Task statement:
Give back exactly the lines of the material below, starting with the line with "Image resolution: width=108, height=2576." and going on through the line with "MARNYS at Vitafoods".

Given entries:
--------------------------------------------------

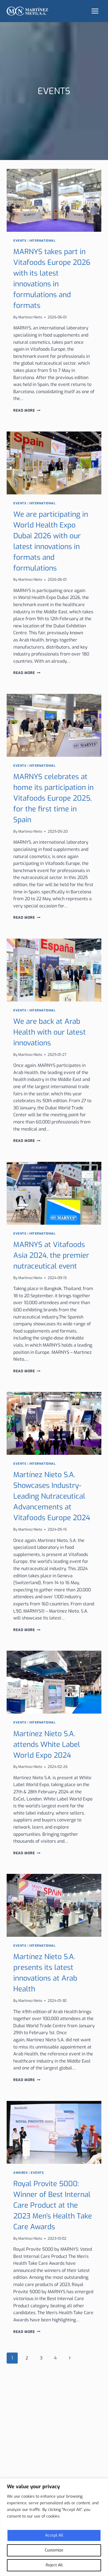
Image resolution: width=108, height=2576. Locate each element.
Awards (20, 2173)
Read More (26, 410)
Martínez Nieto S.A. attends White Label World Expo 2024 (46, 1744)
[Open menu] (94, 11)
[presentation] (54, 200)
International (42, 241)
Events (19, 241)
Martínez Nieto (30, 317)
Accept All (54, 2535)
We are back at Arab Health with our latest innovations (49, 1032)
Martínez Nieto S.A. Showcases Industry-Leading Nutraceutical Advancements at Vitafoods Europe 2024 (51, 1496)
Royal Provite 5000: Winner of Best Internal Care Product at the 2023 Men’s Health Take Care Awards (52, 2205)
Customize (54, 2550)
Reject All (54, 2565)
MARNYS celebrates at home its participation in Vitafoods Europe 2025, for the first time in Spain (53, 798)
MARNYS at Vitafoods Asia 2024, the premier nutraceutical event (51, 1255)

--------------------------------------------------

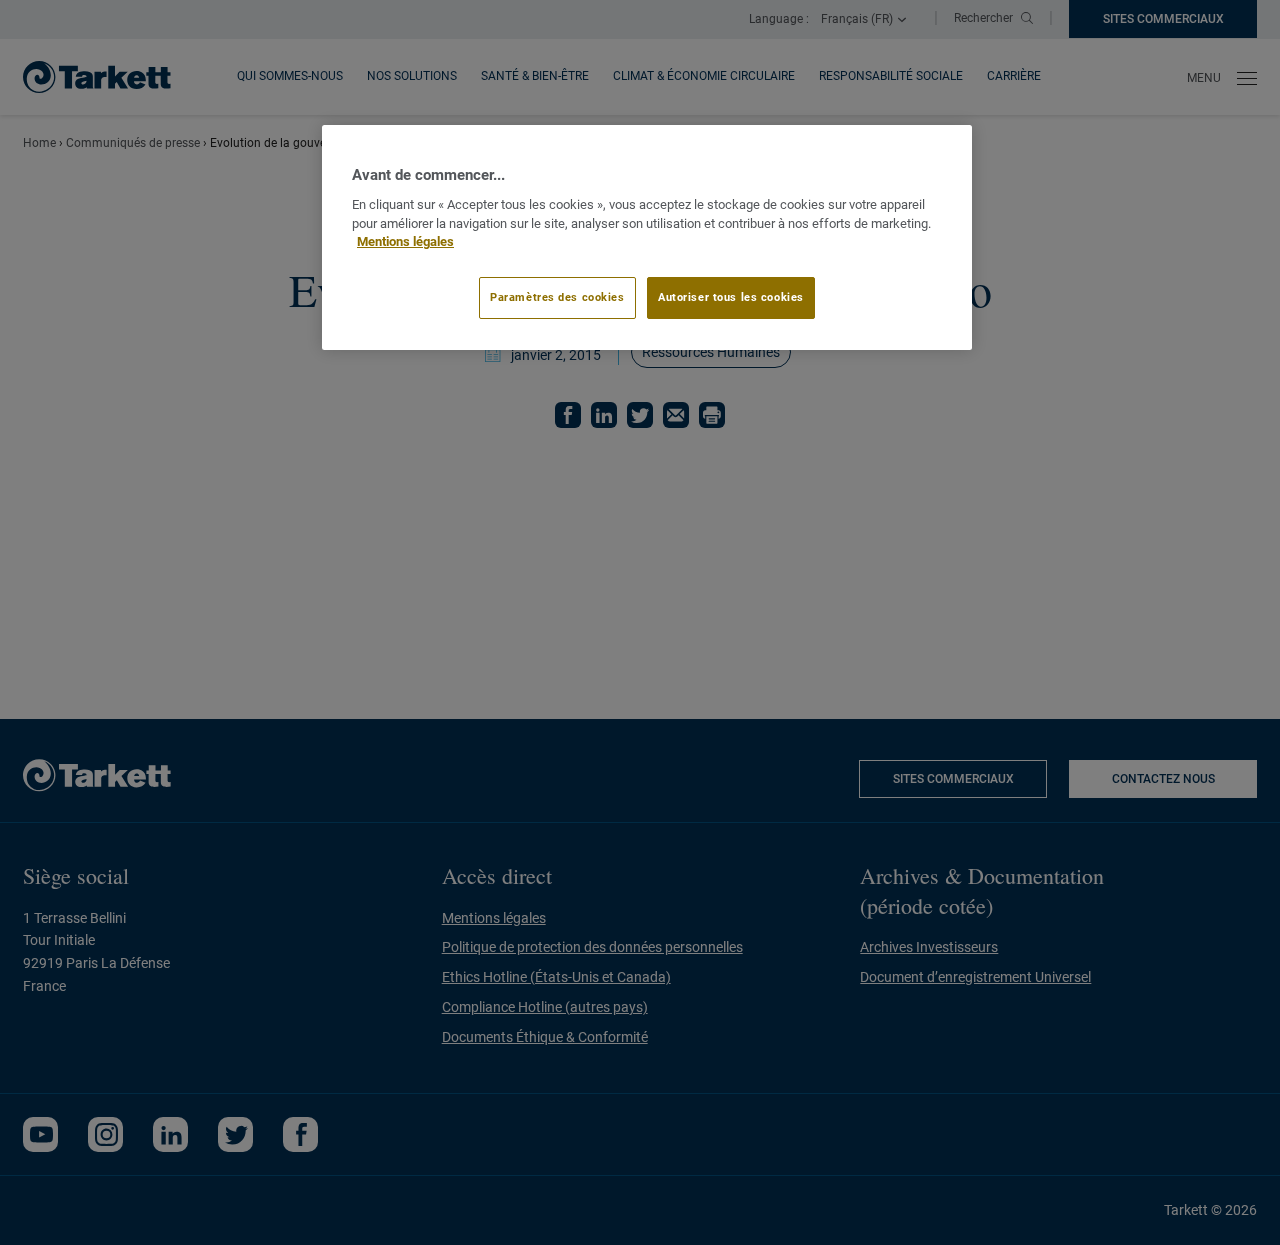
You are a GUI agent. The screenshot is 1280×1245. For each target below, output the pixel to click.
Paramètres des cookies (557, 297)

--------------------------------------------------

Exercise output:
Image resolution: width=108, height=2576. Locate each element.
Awards (20, 2173)
Read More (26, 410)
Martínez Nieto S.A. attends White Label World Expo 2024 (46, 1744)
[Open menu] (94, 11)
[presentation] (54, 200)
International (42, 241)
Events (19, 241)
Martínez Nieto (30, 317)
Accept All (54, 2535)
We are back at Arab Health with our latest innovations (49, 1032)
Martínez Nieto S.A. Showcases Industry-Leading Nutraceutical Advancements at Vitafoods Europe 2024 (51, 1496)
Royal Provite 5000: Winner of Best Internal Care Product at the 2023 Men’s Health Take Care Awards (52, 2205)
Customize (54, 2550)
Reject All (54, 2565)
MARNYS celebrates at home its participation in Vitafoods Europe 2025, for the first time in Spain (53, 798)
MARNYS at Vitafoods Asia 2024, the premier nutraceutical event (51, 1255)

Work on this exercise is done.